Vimos que otras personas que decidieron contramanifestarse, para que no se dijera que todos los porteños pensaban igual pasaron a llamarse los piqueteros de D’Elia, porque debían ser presentados como feos, sucios y malos.
Entonces la cuestión se centró en “piqueteros contra vecinos”, como si esos llamados reiteradamente “los piqueteros de D’Elía” no fueran vecinos y no se hubiesen también autoconvocado.
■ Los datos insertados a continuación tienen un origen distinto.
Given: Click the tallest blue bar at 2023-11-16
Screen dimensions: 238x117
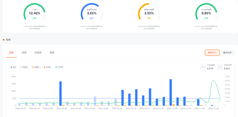Looking at the screenshot, I should pos(170,92).
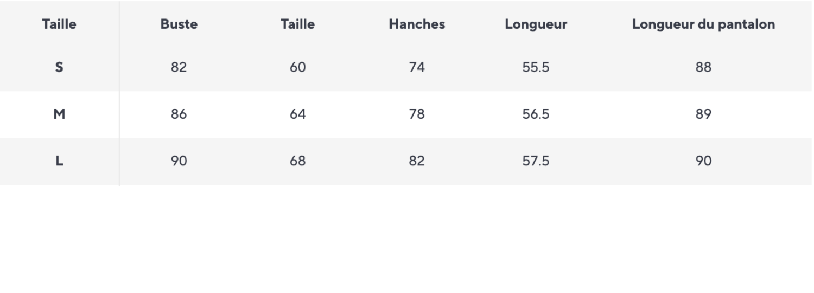Click the Buste column header

(x=179, y=24)
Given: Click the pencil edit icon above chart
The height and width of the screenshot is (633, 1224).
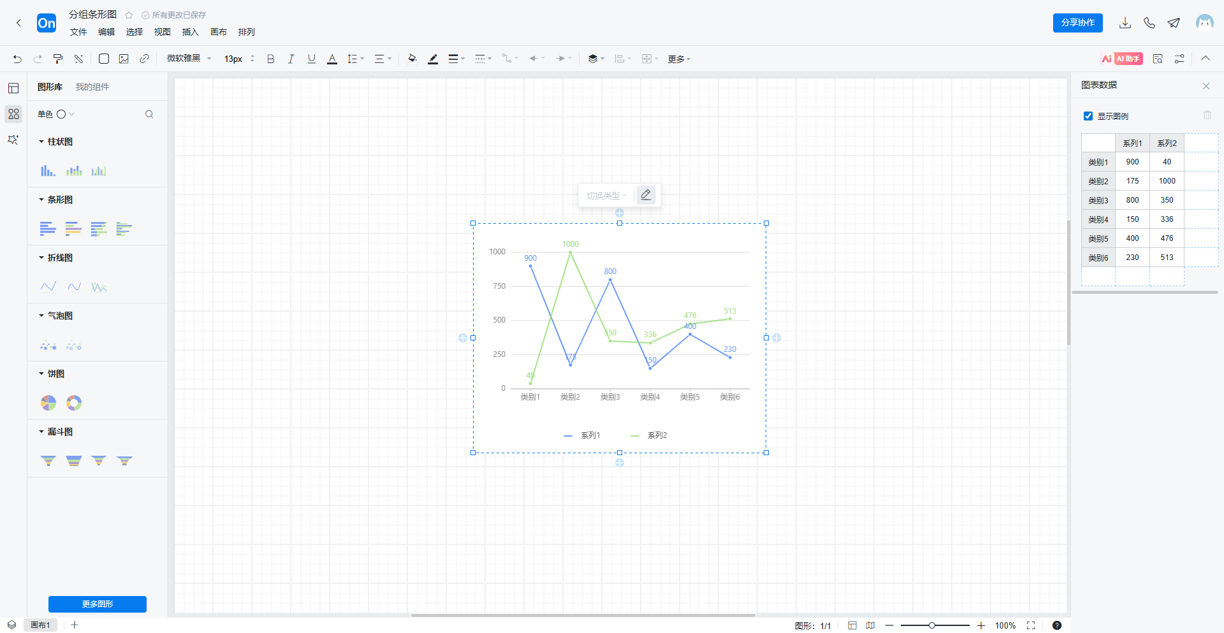Looking at the screenshot, I should [x=646, y=195].
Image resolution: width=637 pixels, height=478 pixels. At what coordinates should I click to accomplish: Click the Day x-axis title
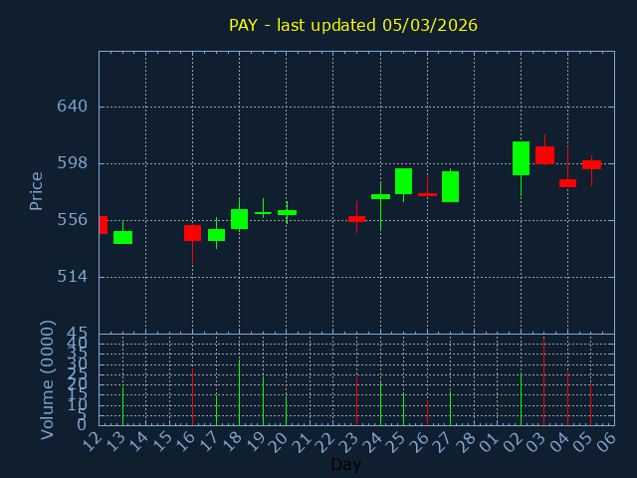[x=345, y=464]
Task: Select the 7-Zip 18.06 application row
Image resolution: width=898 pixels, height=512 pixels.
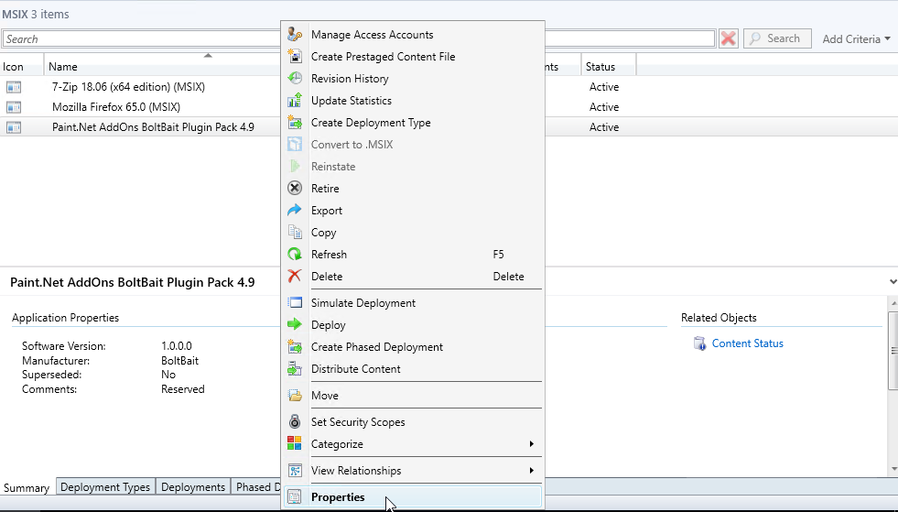Action: (x=128, y=87)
No eran “gente”, eran otra cosa.
¿Y en las rutas que pasaba?
Según los medios pertenecientes monopólicamente a Clarín o La Nación estaban por un lado los “campesinos”, las rubias “familias Ingalls” como los vio la Carrió, mientras los otros, los impresentables, los feos sucios y malos perdían sus jornadas de trabajo con los camiones parados.
Los buenos podían tajear las cubiertas de los camiones, mientras mil cámaras estaban esperando una, aunque sea una reacción de los camioneros para caerles con todo el peso de la opinión parcialmente informada.
Mientras la numerosa porción de la clase media, la consumidora de zonceras, como lo definió Jauretche, los tilingos que siempre aspirantes a ser aceptados como parte de la clase “gerente” se sintieron llamados no ya a defender intereses que no eran suyos sino a algo más audaz: a voltear el gobierno.
¿Y ahora que sigue en el libreto de los medios?
Ahora esperan el saqueo.
Miran el tablero de ajedrez y prevén el próximo movimiento.
Tal vez ya lo estén organizando, no es difícil hacerlo.